Contudo, vale destacar que mesmo se posicionando como uma teoria, podemos utilizá-la no âmbito metodológico.
Sugestões de leitura sobre Análise do Discurso:
FÍGARO, Roseli (Org.). Comunicação e Análise do Discurso. São Paulo: Contexto, 2015.
MAINGUENEAU, Dominique. Análise de textos de Comunicação. São Paulo: Cortez, 2014.
FIORIN, José Luiz. Elementos de Análise do Discurso. 15ª ed. São Paulo: Contexto, 2018.
ORLANDI, Eni Puccineli. Discurso em Análise: sujeito, sentido, ideologia. 3ª ed. Campinas: Pontes Editores, 2017.
O QUE SÃO TÉCNICAS DE ANÁLISE DE TEXTO (TAT)
Você pode estar se perguntando: e onde entram as Técnicas de Análise de Texto (TAT)? Para responder a esta questão, deve-se ter em mente que as Técnicas de Análise de Texto servem aqui como um modo de organizar os dados de um corpus. Assim, elas podem ser utilizadas de modo combinado com a Análise de Conteúdo e Análise de Conteúdo. Por exemplo, quando você precisar fazer uma primeira leitura do material, poderá fazê-la com maior robustez do que simplesmente “passar o olho” demoradamente para os padrões. Assim, utilizar os recursos das Técnicas de Análise de Textos deixam a operacionalização da análise muito mais rápida, algo que deve ser levado em conta quando iremos criar categorias de sentido nas análises. Além disso, os softwares e ferramentas utilizadas podem oferecer insights que manualmente dificilmente teríamos, como a possibilidade de visualizar os dados do corpus em grafos.
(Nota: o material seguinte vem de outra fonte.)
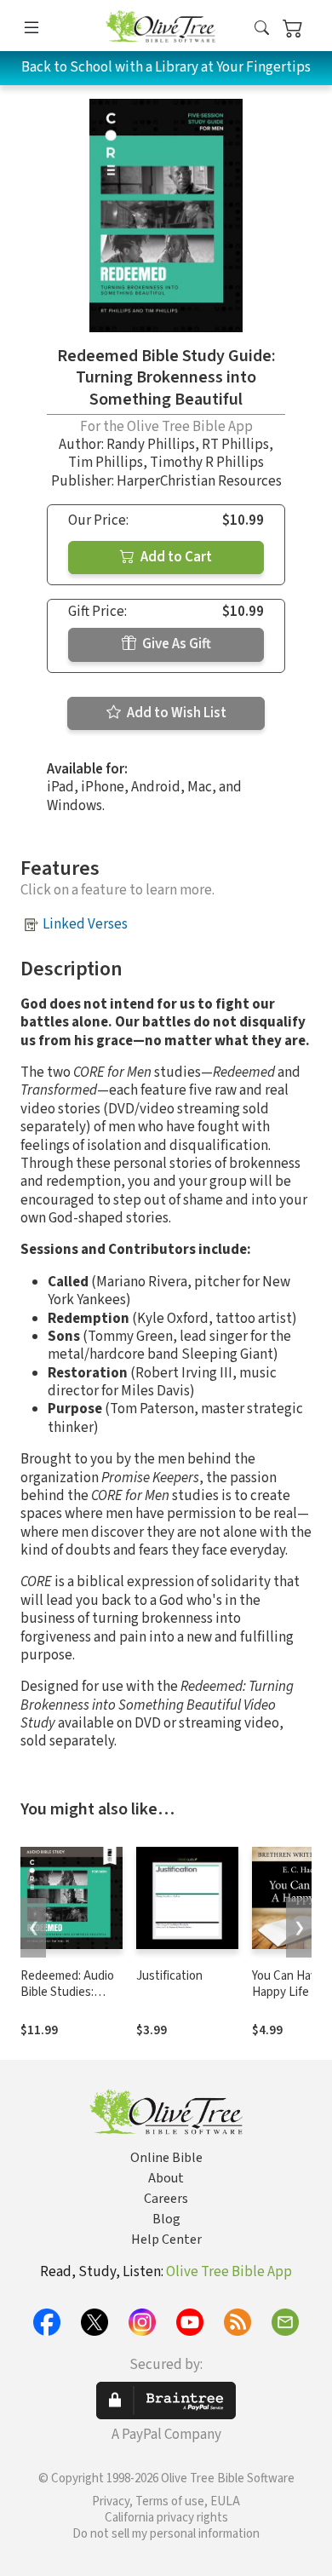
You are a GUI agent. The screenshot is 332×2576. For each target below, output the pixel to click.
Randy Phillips (150, 444)
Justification (169, 1976)
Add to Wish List (175, 713)
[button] (262, 28)
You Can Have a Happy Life (292, 1984)
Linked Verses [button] (85, 924)
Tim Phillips (105, 462)
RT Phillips (235, 444)
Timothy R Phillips (207, 462)
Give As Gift (175, 644)
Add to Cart (175, 557)
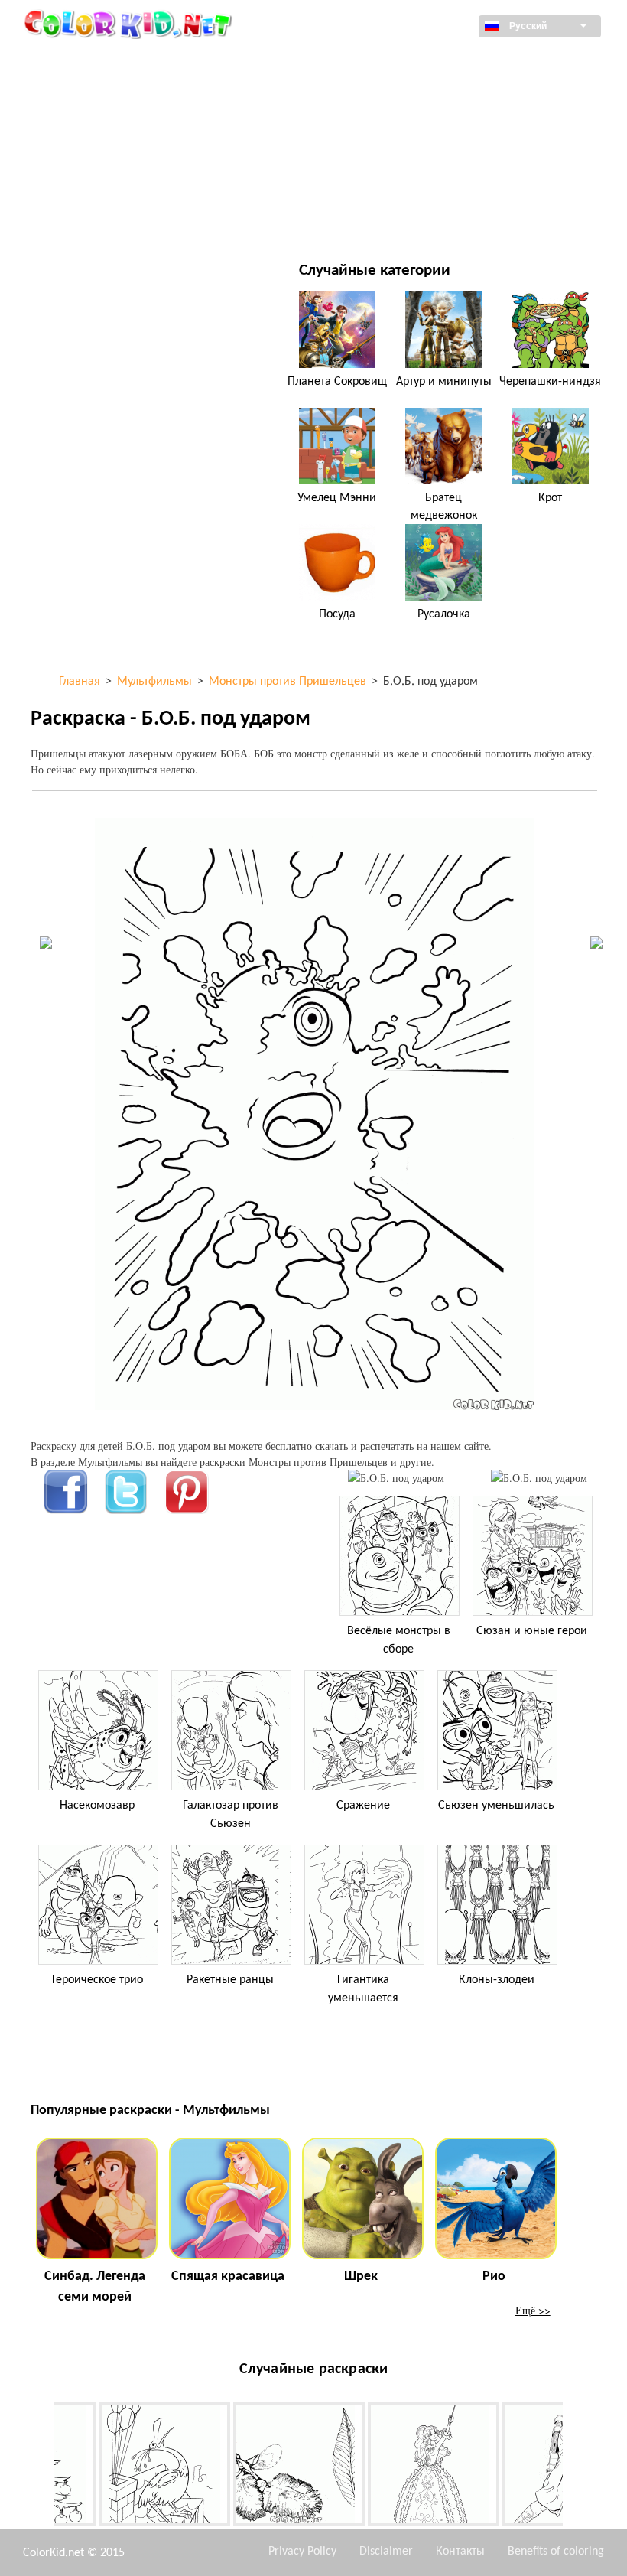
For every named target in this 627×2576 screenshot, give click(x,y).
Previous (42, 2467)
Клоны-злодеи (496, 1980)
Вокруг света (395, 61)
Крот (550, 498)
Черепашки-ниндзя (550, 382)
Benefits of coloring (556, 2551)
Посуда (337, 614)
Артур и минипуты (444, 382)
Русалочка (443, 614)
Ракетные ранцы (230, 1980)
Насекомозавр (97, 1805)
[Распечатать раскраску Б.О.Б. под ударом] (396, 1478)
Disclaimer (386, 2551)
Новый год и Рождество (425, 186)
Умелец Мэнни (336, 498)
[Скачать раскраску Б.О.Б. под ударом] (539, 1478)
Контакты (460, 2551)
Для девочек (395, 123)
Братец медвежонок (444, 506)
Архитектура (97, 92)
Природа (385, 217)
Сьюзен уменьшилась (496, 1805)
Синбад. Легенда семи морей (94, 2286)
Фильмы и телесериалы (128, 217)
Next (574, 2467)
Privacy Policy (302, 2551)
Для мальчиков (404, 155)
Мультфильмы (104, 123)
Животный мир (403, 92)
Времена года (101, 155)
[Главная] (130, 23)
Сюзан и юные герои (531, 1631)
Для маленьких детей (123, 186)
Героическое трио (97, 1980)
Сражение (363, 1805)
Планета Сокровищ (337, 382)
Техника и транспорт (119, 61)
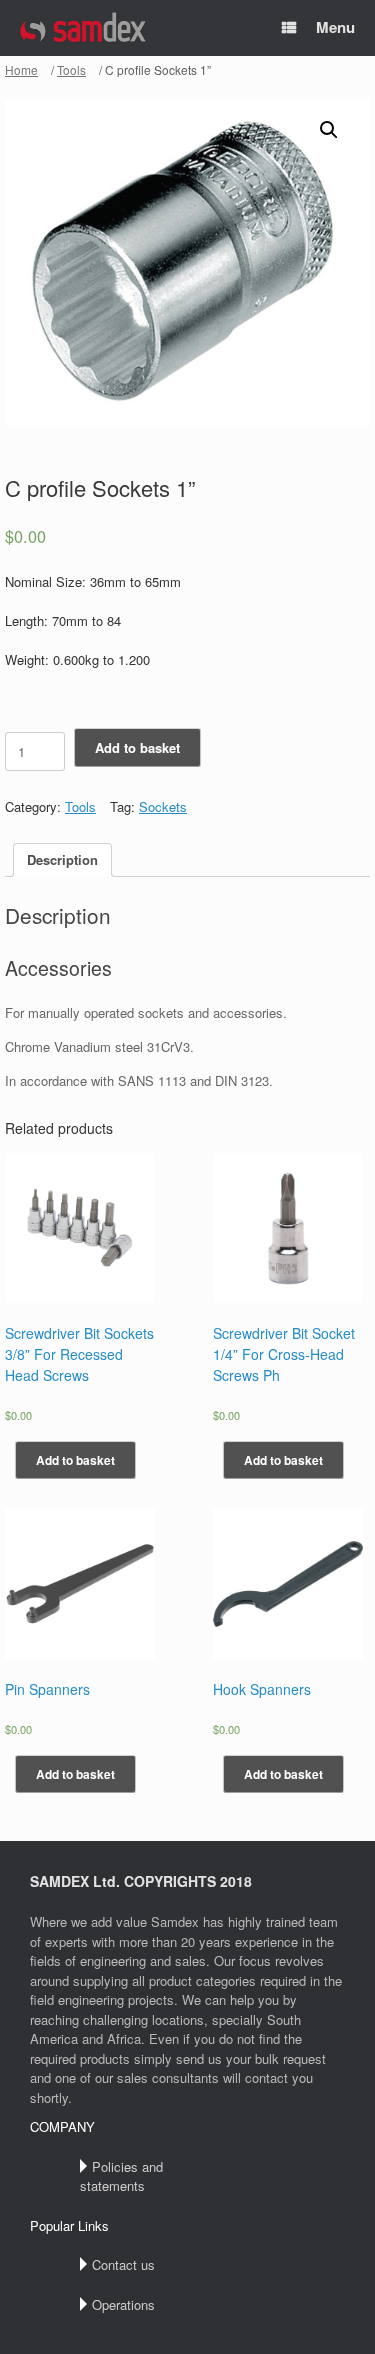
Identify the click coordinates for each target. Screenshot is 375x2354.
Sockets (163, 806)
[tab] (62, 860)
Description (62, 859)
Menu (335, 27)
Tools (71, 69)
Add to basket (137, 747)
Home (21, 69)
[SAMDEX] (84, 28)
Com as opções de visualização aprimorada, podemos expandir nossa capacidade de observação e categorização semântica dos materiais, incorporando imagens das redes de sentido a partir de ferramentas como Voyant-Tools e WORDij. Além da questão técnica, as Técnicas de Análise de Textos também podem gerar insights estatísticos valiosos sobre os padrões de organização dos sentidos pela língua em uma comunidade.